- [Consigne A] Recopiez le passage de l'article sur la formation des auteurs compris entre "Conditions d’accès assouplies" et "et illustrateurs jeunesse.", ces deux bornes incluses.
- [Consigne B] D'après l'article sur la formation des auteurs, de quelle somme annuelle maximale chaque auteur "ayant droit" disposerait-il en théorie pour se former ?
- [Consigne C] Poursuivez l'article sur la formation des auteurs à partir de sa dernière phrase.

- [Texte]
========
"C’est bien la première fois que j’entends que les auteurs ont droit à des formations", confie une auteure jeunesse. Elle n’est pas la seule. D’après les estimations, moins de 10 % des auteurs professionnels français auraient déjà bénéficié de leur droit à la formation. Pourtant, depuis 2012, tous les artistes-auteurs, ainsi que leurs employeurs, versent une part de leurs revenus à un fonds destiné à financer leur formation professionnelle. Il est affecté aux neuf agences Afdas (Assurance formation des activités du spectacle) réparties sur le territoire français. Les auteurs peuvent ainsi apprendre une nouvelle langue, s’entraîner à valoriser leur carrière sur les réseaux sociaux ou encore suivre un médecin légiste dans son travail pour améliorer leurs polars. Problème : beaucoup l’ignorent.
Depuis 2013, les cotisations ont atteint la barre des dix millions d’euros, mais cette somme est "complètement sous-utilisée", d’après Geoffroy Pelletier, directeur général de la Société des gens de lettres (SGDL). Théoriquement, chaque auteur "ayant droit" disposerait de 7 200 euros annuels maximum alloués à la formation, mais peu sont réellement au courant de cette possibilité. "D’une part, les auteurs ne sont pas assez informés sur le sujet, reconnaît Geoffroy Pelletier. D’autre part, certains n’en voient tout simplement pas l’intérêt. Enfin, peut-être que l’offre de formation proposée n’est pas encore assez adaptée à leurs besoins, et pas assez développée", estime-t-il.
"Non seulement la plupart des auteurs n’en profitent pas, mais les demandes de formation peuvent se révéler compliquées, ajoute Marc-Antoine Boidin, un auteur membre du Snac BD, la section BD du Syndicat national des auteurs et compositeurs. Les catalogues de formation concernent surtout les auteurs de l’écrit, il faut donc déposer des dossiers pour demander d’autres types de formations." Et de raconter que, pour pouvoir suivre une formation de storyboard d’animation ouverte à partir de quatre personnes, il avait poussé des amis à monter un dossier avec lui.
Conditions d’accès assouplies
Pour combler ces lacunes, l’Afdas commence à élargir les conditions de recevabilité des artistes-auteurs. Auparavant, il fallait adhérer à l’Agessa ou être affilié à la Maison des artistes, pour revendiquer son droit à la formation. Depuis le 1er novembre 2016, le fait de justifier de 9 000 euros de droits d’auteur sur trois ans suffit. Ces conditions d’accès "doivent encore s’élargir", estime Geoffroy Pelletier, car elles laissent toujours une large part d’auteurs "non ayant droit". "Si vous remplissez les conditions pour y avoir droit, n’hésitez pas. Les auteurs doivent prendre possession de ce nouvel outil pour lequel ils cotisent", encourage de son côté le site Internet de la Charte des auteurs et illustrateurs jeunesse.
========
- [Données]
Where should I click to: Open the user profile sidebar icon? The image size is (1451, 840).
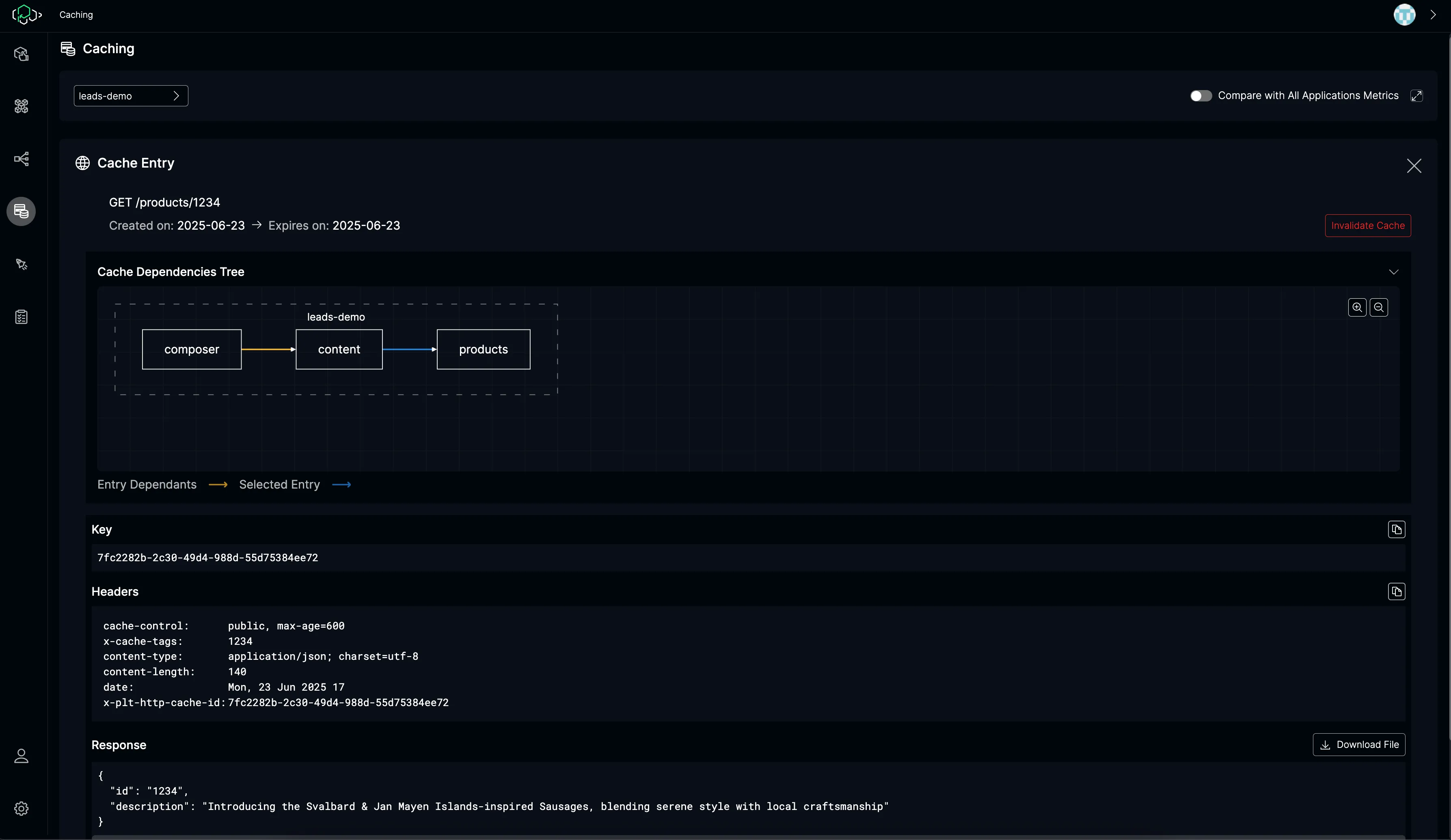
========
- [Résultat A]
Conditions d’accès assouplies
Pour combler ces lacunes, l’Afdas commence à élargir les conditions de recevabilité des artistes-auteurs. Auparavant, il fallait adhérer à l’Agessa ou être affilié à la Maison des artistes, pour revendiquer son droit à la formation. Depuis le 1er novembre 2016, le fait de justifier de 9 000 euros de droits d’auteur sur trois ans suffit. Ces conditions d’accès "doivent encore s’élargir", estime Geoffroy Pelletier, car elles laissent toujours une large part d’auteurs "non ayant droit". "Si vous remplissez les conditions pour y avoir droit, n’hésitez pas. Les auteurs doivent prendre possession de ce nouvel outil pour lequel ils cotisent", encourage de son côté le site Internet de la Charte des auteurs et illustrateurs jeunesse.

- [Résultat B] De 7 200 euros par an au maximum.

- [Résultat C]
Pour réveiller les auteurs, la SGDL a créé spécialement début janvier un poste de responsable de la formation. "Non seulement le poste est nouveau, mais la mission est nouvelle aussi", explique son titulaire, François Nacfer, auparavant chargé de la comptabilité de la Maison des écrivains (1). "Pendant vingt ans, j’ai un peu dépassé mon rôle de financier, j’ai conseillé et accompagné les auteurs dans leurs démarches", poursuit-il, précisant qu’une enquête sur les besoins des auteurs en matière de formation serait bientôt lancée. Dans le même temps, la SGDL continue d’organiser des "sessions de professionnalisation", juridiques ou fiscales, à destination surtout des auteurs non éligibles à l’Afdas.
Des formations gratuites locales
Ces derniers peuvent aussi se tourner vers les agences régionales du livre habilitées à la formation, dont certaines, comme en Paca, proposent plusieurs dizaines de formations pour auteurs, depuis des "Initiations à Facebook" jusqu’à "Prendre la parole en public". "Nous organisons des ateliers ou des journées professionnelles dans un esprit différent de l’Afdas, plus informel", explique Philippe Camand, chargé de la vie littéraire à l’Arald, l’agence de la région Rhône-Alpes-Auvergne, qui propose gratuitement des cours de logiciels pour les poètes ou des formations aux ateliers d’écriture. "60 % de nos inscrits n’ont pas le droit à l’Afdas", précise-t-il.
La Maison des auteurs d’Angoulême propose elle aussi depuis plusieurs années des formations juridiques, sociales ou techniques. "Ces rencontres sous forme de conférences ou d’interventions ont évolué au fil du temps sous la forme d’ateliers restreints permettant de répondre très précisément aux demandes des auteurs. Nous avons en effet noté une plus grande attente de réponses personnalisées", explique Pili Muñoz, directrice de la Maison des auteurs. "Les sujets les plus fréquemment abordés sont les débuts d’activité, le contrat d’édition, le statut fiscal, les prestations sociales", ajoute-t-elle, annonçant la mise en place cette année d’une journée de formation à l’attention des auteurs et illustrateurs BD présents pendant le Festival d’Angoulême.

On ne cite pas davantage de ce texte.